Stokes et al. (2021) similarly attempt to examine the effect of matching errors on estimates of total. In their work, the authors employed capture-recapture methodology where the capture sample was electronic self-reports of fish catch (non-probability sample) and the recapture sample was a randomized dockside intercept sample of anglers (probability sample). Record linkage was used to link the two samples, and then estimates of total were made from the linked data. The authors developed a theoretical model for the probability of linking specific records and derived an expression for the approximate relative bias of an estimator as a function of various levels of matching error (including false-positive and false-negative errors). The works of Stokes et al. (2021), Zhang (2021), and Breidt et al. (2017) discussed here represent a bridge to the future of record linkage in survey sampling.

4 Future Uses of Record Linkage and Open Questions

A bright future of record linkage in survey sampling exists in the combination of non-probability samples with probability samples. As noted in Wiśniowski et al. (2020), the benefits of blending a non-probability sample with a probability sample are substantial. Elliott and Haviland (2007) did this by combining estimators from a probability sample with a web-based non-probability sample. They note the probability sample must be large for useful estimation.
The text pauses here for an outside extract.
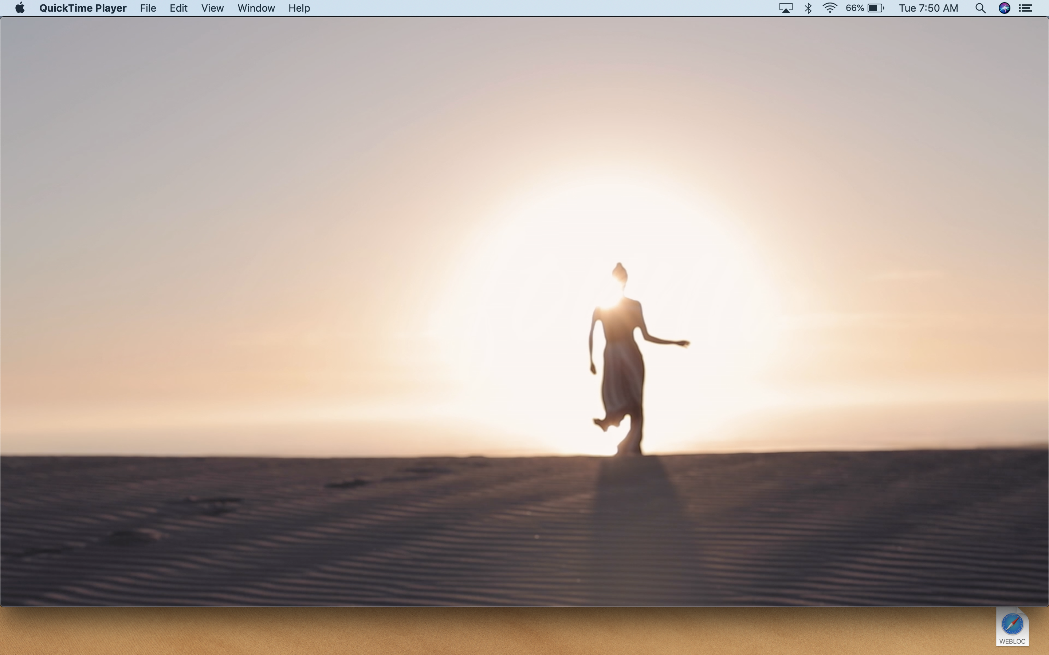Open the Wi-Fi status menu
The image size is (1049, 655).
830,8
Recently, Sakshaug et al. (2019) offered a Bayesian approach for analyzing data from a smaller probability sample blended with a larger non-probability sample. They used the non-probability samples to construct priors for the model and show their approach worked well to reduce mean square error in estimates even when bias was present in the non-probability samples, a usual concern when investigating non-probability samples. These papers, however, do not link specific observations across datasets (samples) but seek to harness the information from both samples to improve the overall estimation.
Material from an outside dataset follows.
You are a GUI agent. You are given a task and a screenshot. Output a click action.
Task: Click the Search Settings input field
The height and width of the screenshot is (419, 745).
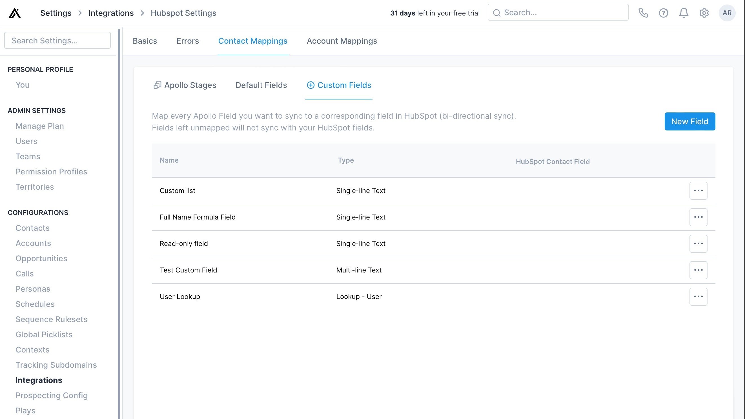pos(57,40)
Often, for inference, the non-probability sample is adjusted or weighted to have similar characteristics as the target population or to be used as auxiliary information (Elliott, 2009; Brus & Gruijter, 2003; Valliant & Dever, 2011). Another framework is to link actual records appearing in two samples, one a probability sample and one a non-probability sample. This occurs if the non-probability sample and the probability sample are subsets of the same population with increased overlap between the two as the non-probability sample size grows.
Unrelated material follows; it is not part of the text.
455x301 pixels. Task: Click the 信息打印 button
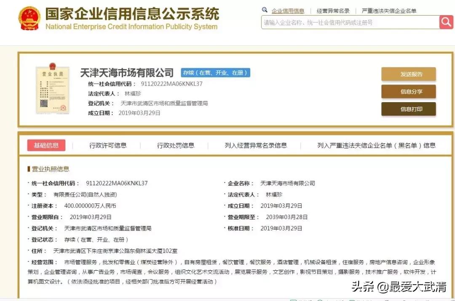[408, 109]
Specifically, call the population of interest U, the set of observations comprising the probability sample s _p, and the set of observations comprising the non-probability sample s _np. Then s _p ∈ U and s _np ∈ U and as |s _np|→|U|⇒ P(s _p ∩ s _np) = ∅) → 0. By examining the overlapping observations between the two samples, inference can be improved. This is how Liu et al. (2017) approached the problem of estimating fish catch in the Gulf of Mexico when they combined a voluntary sample of captains’ fishing reports with a random intercept of boats returning to the dock. The overlapping trips, trips both reported and intercepted, provide auxiliary information, namely, measurement error estimates, which is incorporated into the estimator. This is an example of combining samples via matching and is a great application for record linkage.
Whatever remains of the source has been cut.